Orbital decay of satellites crossing an accretion disc
Astronomical Institute, Charles University Prague, V Holešovičkách 2, 180 00 Praha, Czech Republic e-mail: firstname.lastname@example.org; email@example.com
Corresponding author: V. Karas, firstname.lastname@example.org
Accepted: 8 June 2001
Motion of stellar-mass satellites is studied around a massive compact body which is surrounded by a gaseous slab of a stationary accretion disc. The satellites suffer an orbital decay due to hydrodynamical interaction with the disc medium (transitions across the disc, gap opening in the disc, density waves) and gravitational radiation. Arbitrary orbital eccentricities and inclinations are considered, and it is observed how the competing effects depend on the parameters of the model, namely, the mass and compactness of the orbiters, the osculating elements of their trajectories, and surface density of the disc. These effects have a visible impact on the satellites long-term motion, and they can produce observational consequences with respect to galactic central clusters. It is shown that the satellite-disc collisions do not impose serious restrictions on the results of gravitational wave experiments if the disc medium is diluted and the orbiter is compact but they are important in the case of environments with relatively high density.

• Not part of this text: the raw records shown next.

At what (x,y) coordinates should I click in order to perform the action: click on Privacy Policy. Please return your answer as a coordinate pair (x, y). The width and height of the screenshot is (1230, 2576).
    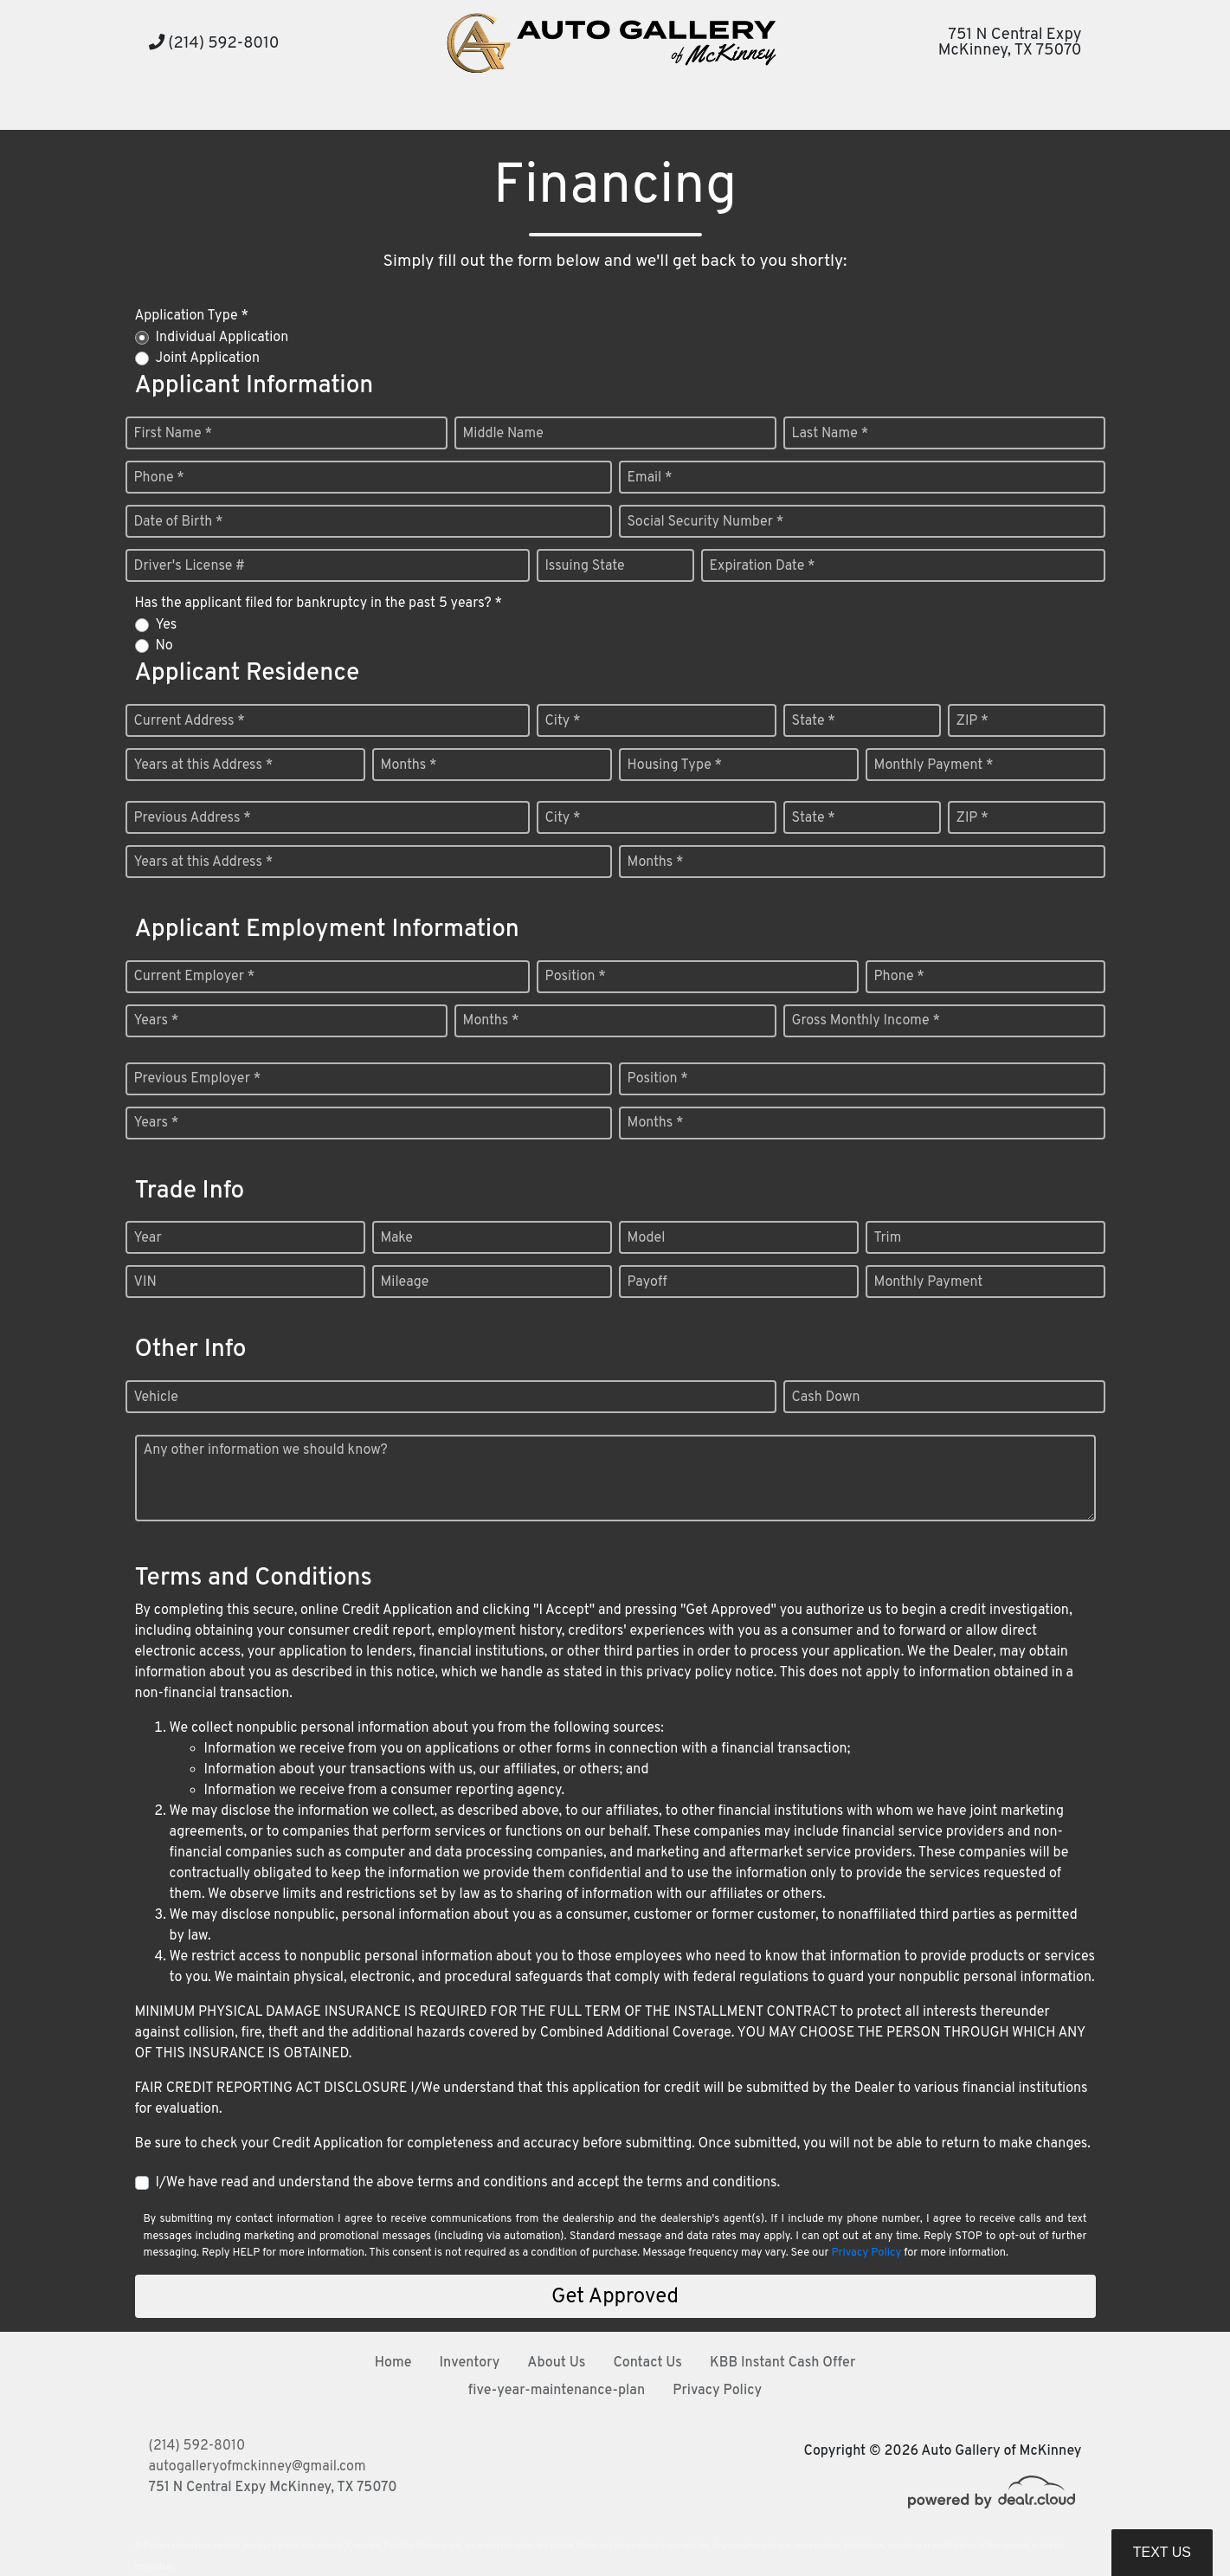
    Looking at the image, I should click on (866, 2253).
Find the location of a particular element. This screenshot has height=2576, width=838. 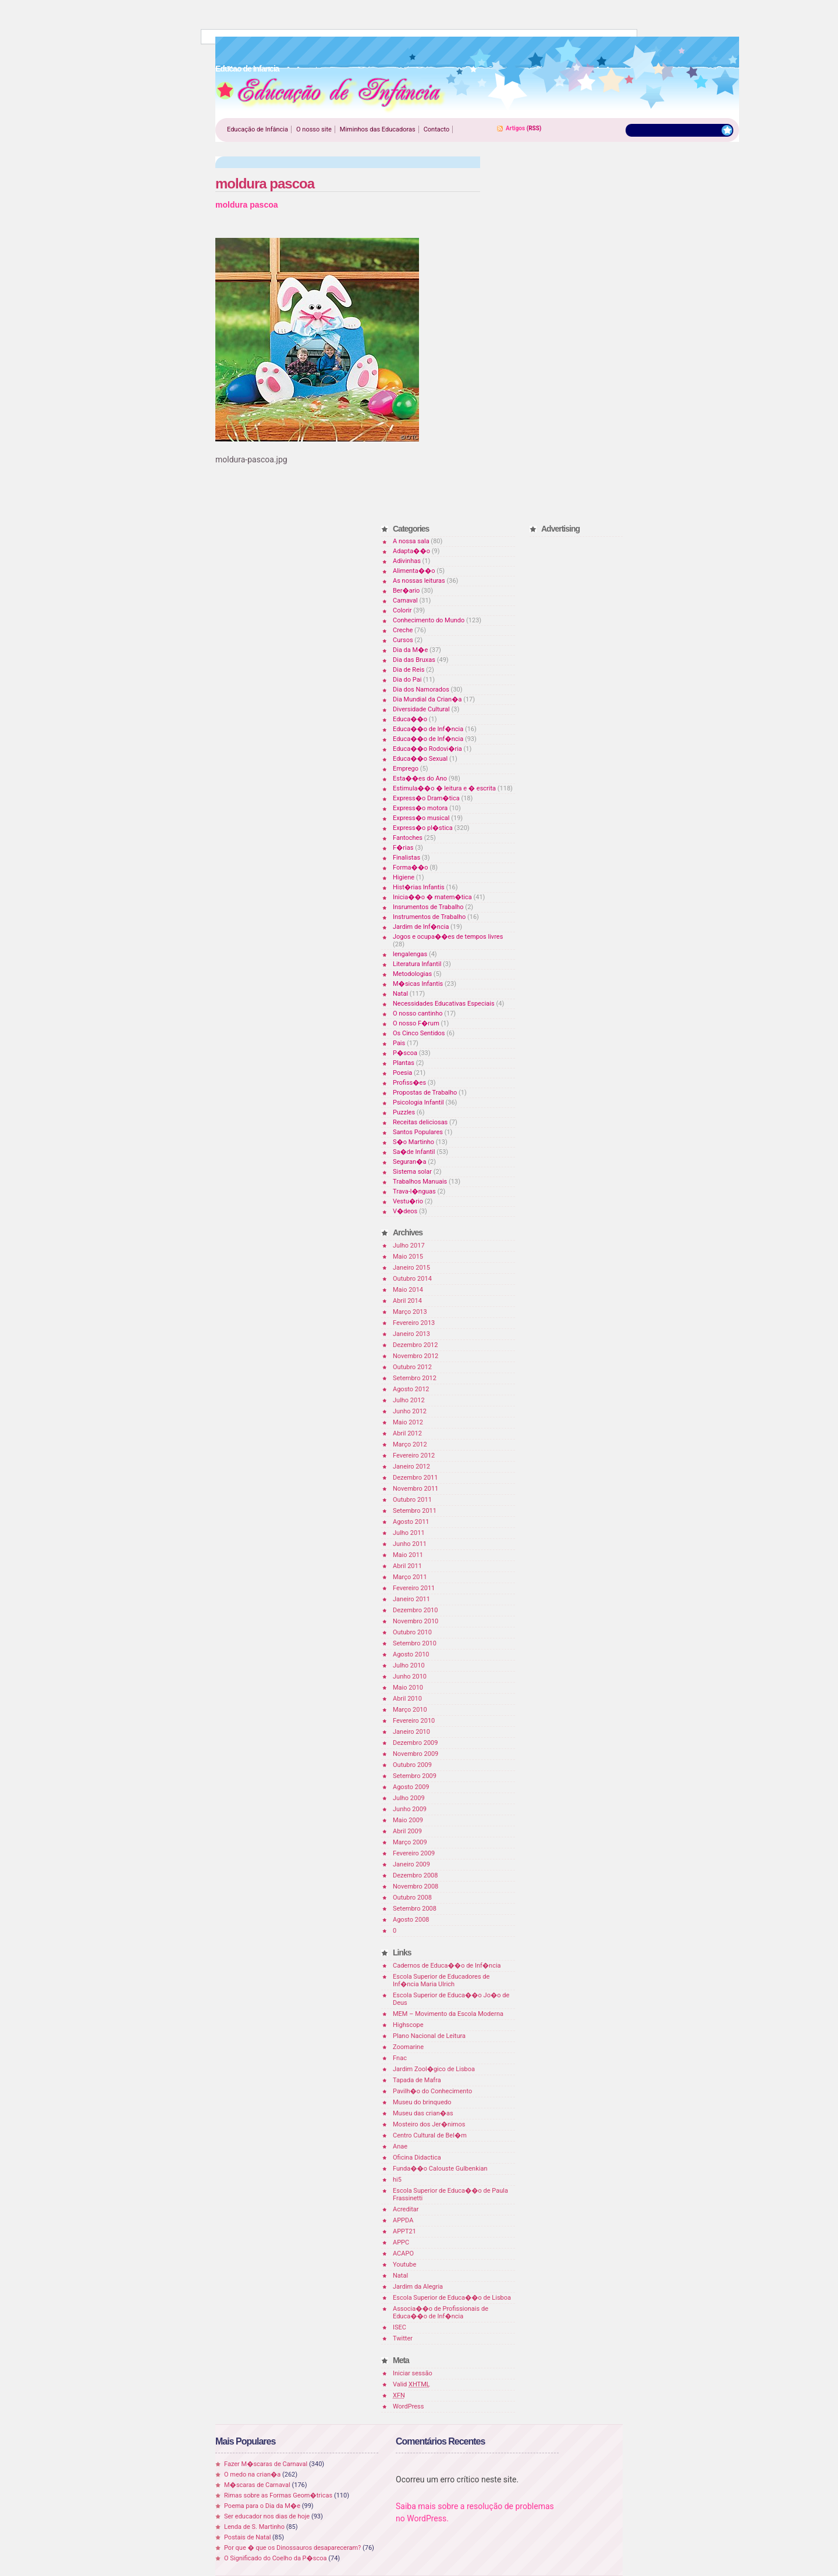

Fevereiro 2009 is located at coordinates (414, 1853).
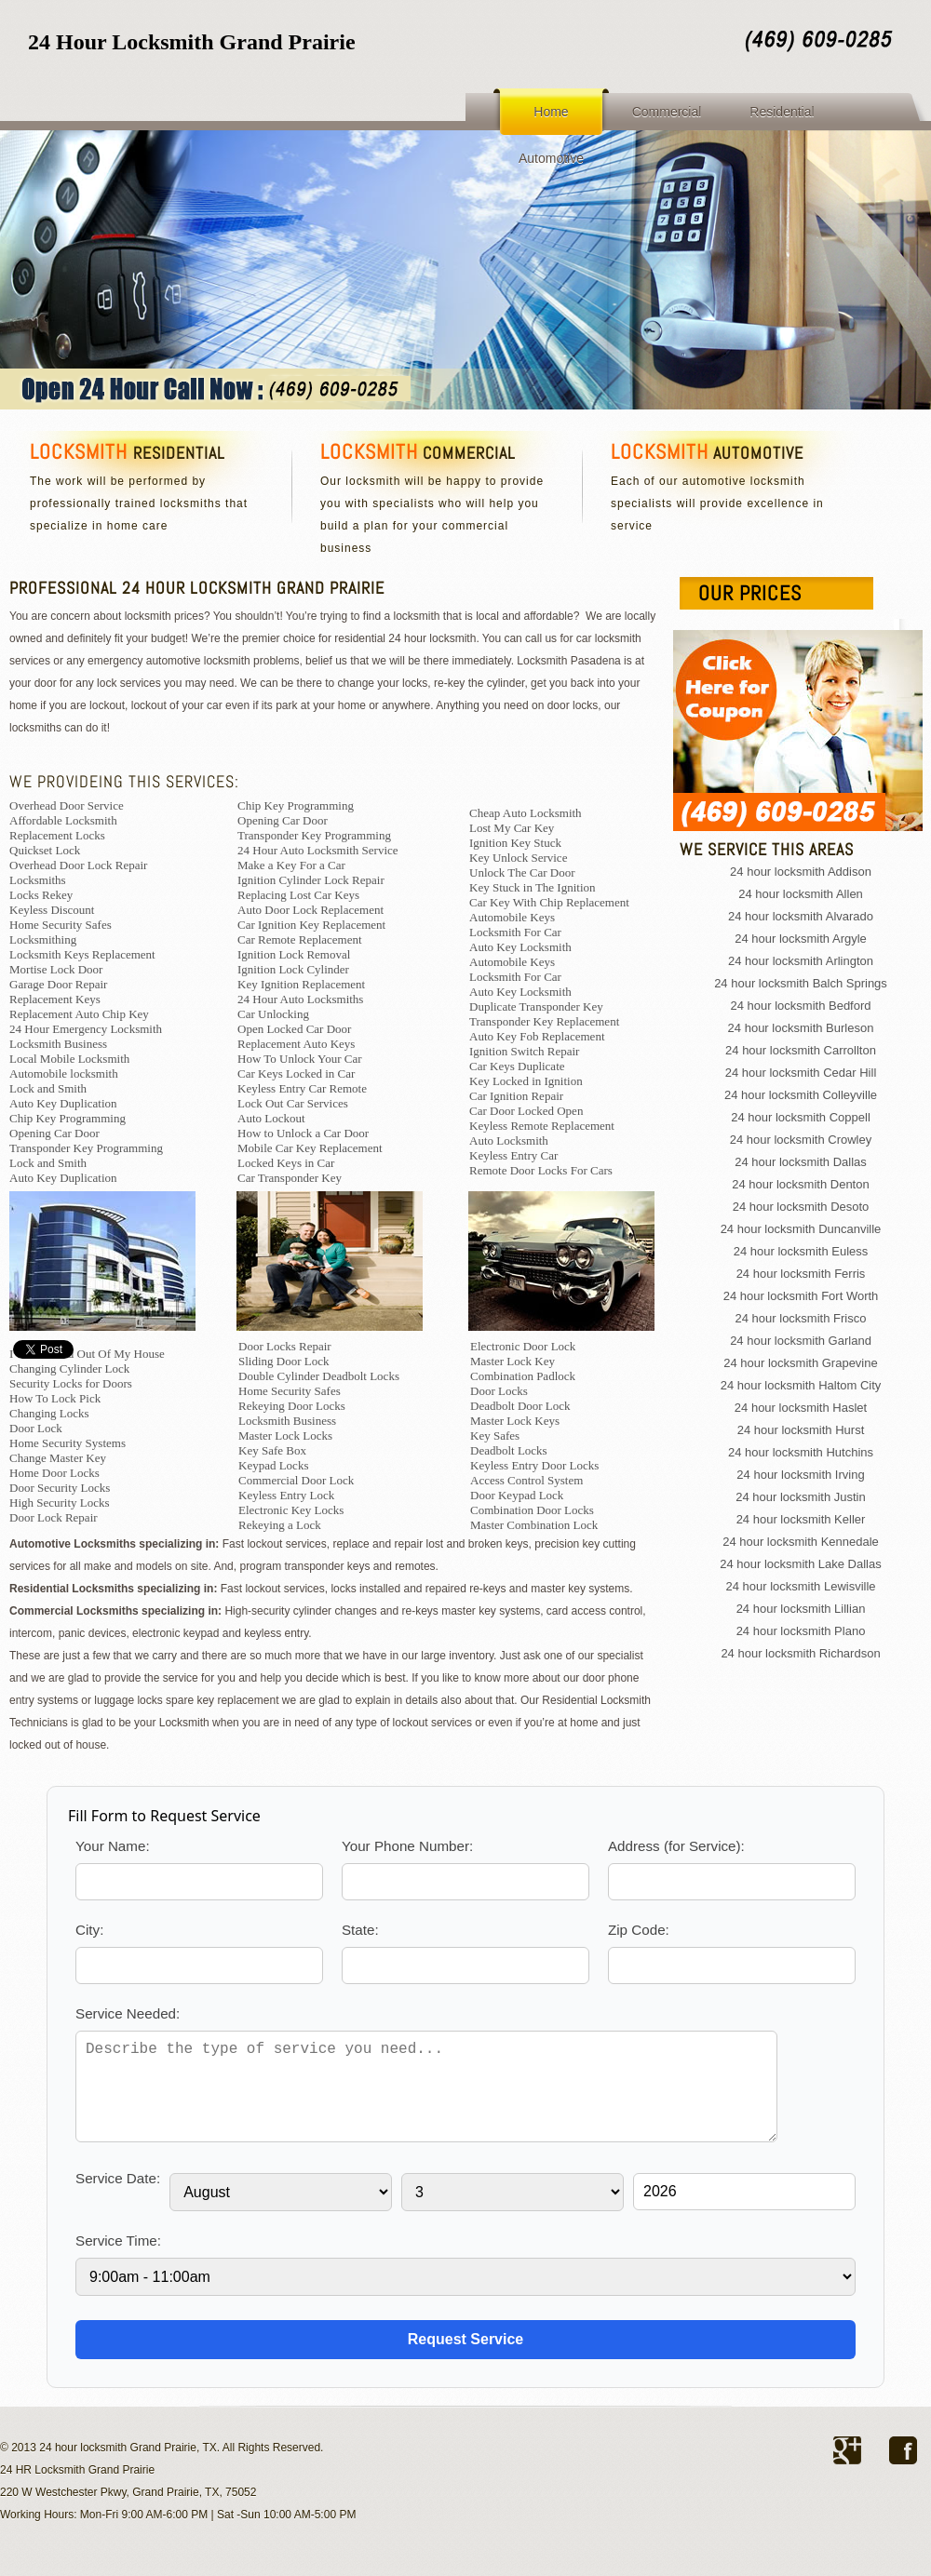  Describe the element at coordinates (296, 1044) in the screenshot. I see `Replacement Auto Keys` at that location.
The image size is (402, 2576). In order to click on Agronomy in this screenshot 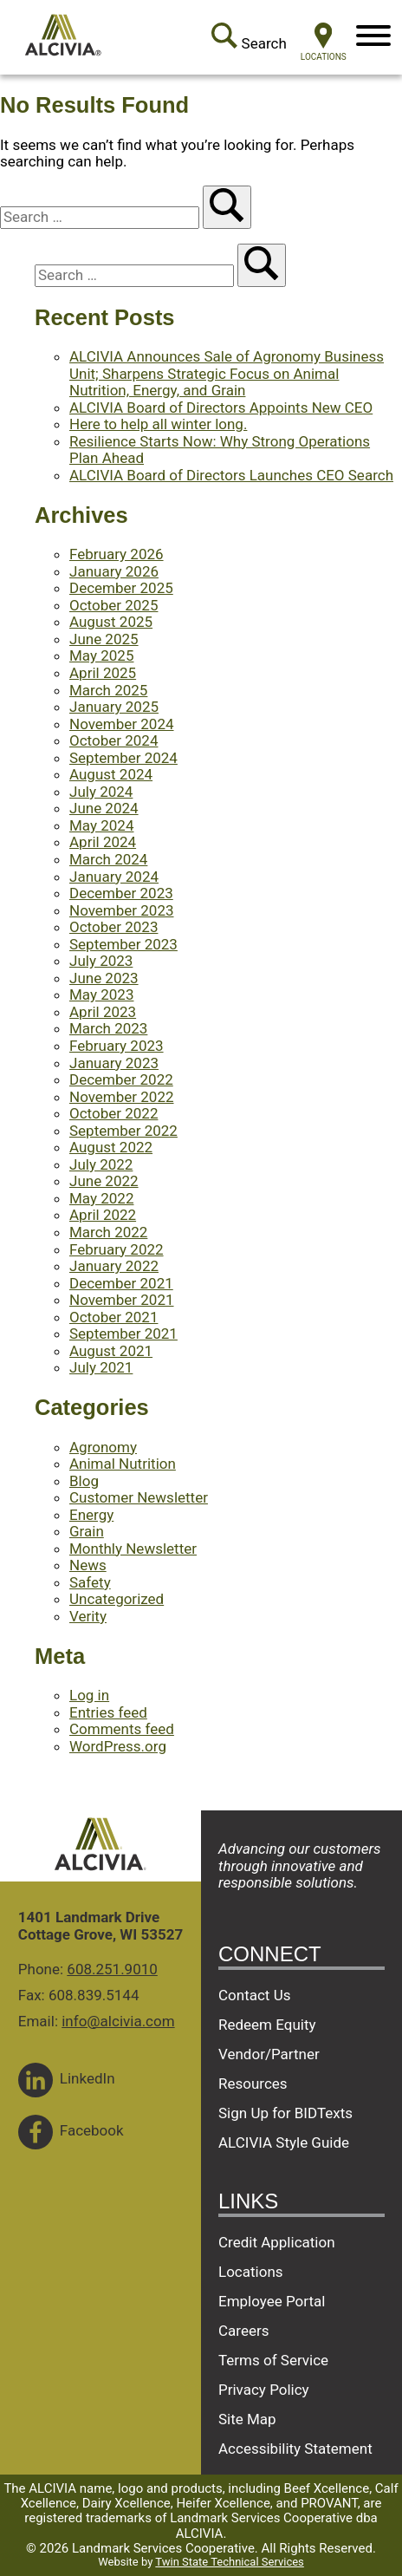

We thus concentrate on application to accretion flows in which the density is not negligible. We discuss the expected quasi-stationary structure of the cluster that is established on sub-parsec scales within the sphere of gravitational influence of the central object. Relevant to this region, we give the power-law slopes defining the radial profile of modified clusters and we show that their values are determined by satellite interaction with the accretion flow rather than their initial distribution.